Closed epatpol closed 6 years ago
We might be able to do it with primsjs instead of using textmate.
@epatpol Would be nice to see it in action. I'm wondering if it can be a viable alternative in terms of performance, as it will have to parse the whole document with every keystroke. Another question is how it can deal with syntactical errors.
Another option might be using tree-sitter. Atom currently migrates to it: https://github.com/tree-sitter/tree-sitter
I can also recommend watching this video where the author explains the advantages and the future of tree-sitter. It's also very good to learn about syntax highlighting in general: https://www.youtube.com/watch?v=a1rC79DHpmY
@mofux Thanks for the link, I'll definitely watch it! Otherwise it seems like that would have to be a backend service (seeing as it's written in C/C++ I believe), kinda like a language server (which might or might not be appropriate for that use case).
tree-sitter seems to be cool tech, but I don't see how it makes sense to write full grammars for languages when we already have a language server.
Some discussion was in this thread
But it seems like vscode-textmate
directly in the browser isn't going to happen anytime soon even though it seems like there might be some work going on right now to make it work. Oniguruma (major issue) and node fs dependencies (minor issue) would have to be resolved beforehand. We could always make it work like the RH POC and communicate with the back-end for this, but then we lose the speed of coloring directly in the frontend (much faster I believe).
Seeing as prism.js gave better coloring than the default from monaco quite quickly, I think we could use it on the frontend for now. It probably would also be a lot more simple I think. The other option would be to fork vscode-textmate and try to make it work in the frontend ourselves.

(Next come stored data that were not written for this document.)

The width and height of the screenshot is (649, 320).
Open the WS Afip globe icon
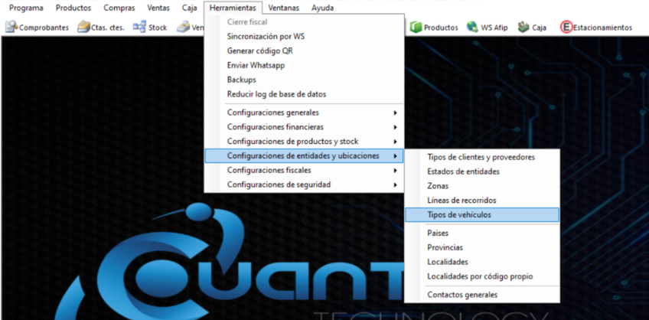(x=472, y=28)
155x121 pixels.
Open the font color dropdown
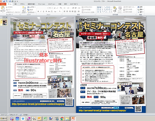61,12
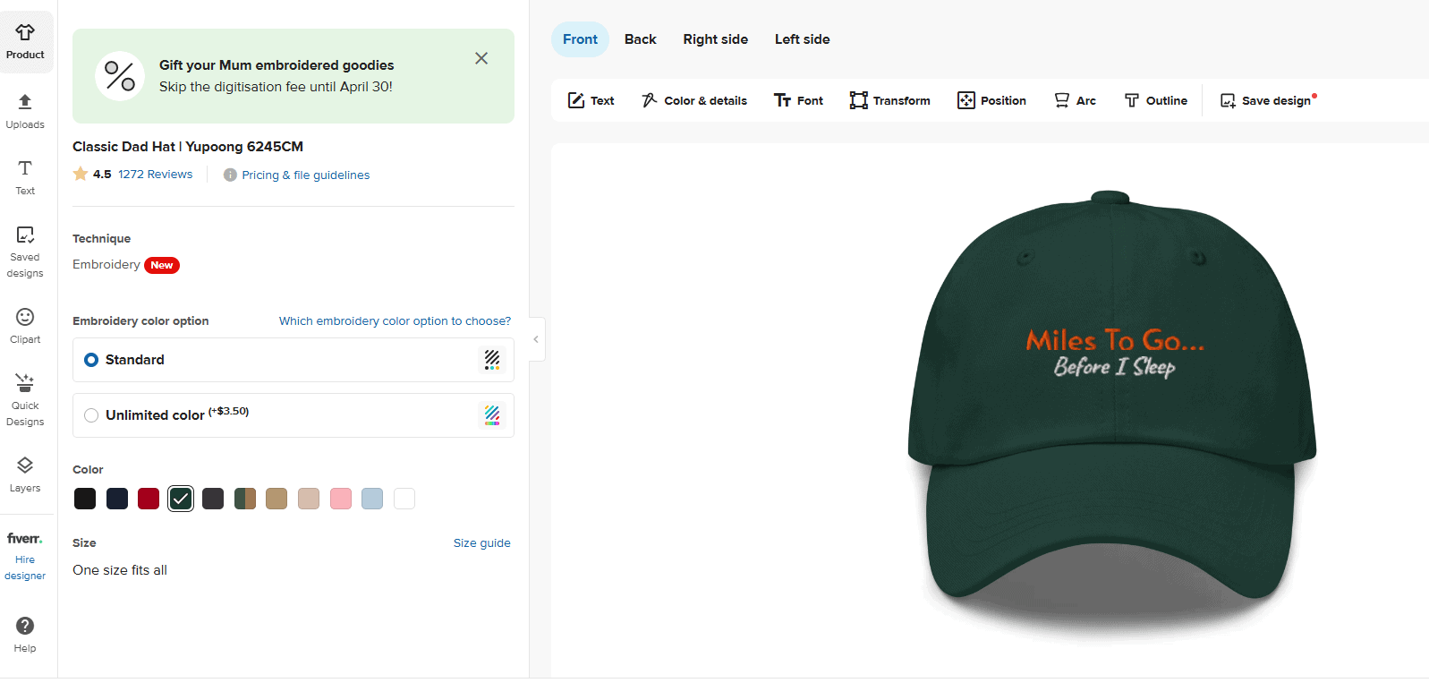The image size is (1429, 683).
Task: Click the Outline tool
Action: [x=1155, y=100]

I agree prism seems better than the current state and could be something we use short term. But couldn't you just fork vscode-textmate, fix the dependencies and publish it under a different name?
@svenefftinge Hold on! https://github.com/Microsoft/vscode-textmate/issues/65#issuecomment-386884586
But couldn't you just fork vscode-textmate, fix the dependencies and publish it under a different name?
I actually had an almost finished forked version on my computer that did something similar (loading the grammar using string instead of filepath). But this seems it's completed. I'll try it tomorrow.
Here's the current state:
The way vscode uses textmate grammars (which are usually written in p-list? or xml) is to use a package named vscode-textmate which has a dependency to oniguruma, a C regex parser which doesn't work in the browser as of right now. vscode-textmate can also load grammars as plist or json, the latter which (I believe) is more readable and takes less space. Initially Redhat did a POC (basically copying almost all of vscode's code and just shim it to somehow connect to theia here (https://github.com/theia-ide/theia/issues/1757 See first comment with link to redhat's branch). There are several problems with this approach:
There's too much stuff I think is not needed for a prototype or a first iteration of syntax highlighting. Copying the code is not only (maybe?) not acceptable for an official patch, but it comes with a lot of extra features that takes time to understand (we probably don't need those in theia). it needs to send the whole content of the file back to the backend for parsing with vscode-textmate every time there's file changes. This can be slow (delay in highlighting) and can be unusable for big files. It creates another connection side by side with the LS for that specific language, which is probably overkill and doesn't bring much more to the table once LSP supports semantic coloring. The ideal would be to have a way to quickly highlight in the frontend, before LSP supports highlighting, but also before the delay with communicating with the (future) LS supporting semantic coloring has finished. This way we would have the front end service which would provide a way to quickly do a first pass on the code and provide a bit more coloring than the default tokenization from monaco (which is very basic), then receive additionnal more precise tokens from the backend after (which could take some time).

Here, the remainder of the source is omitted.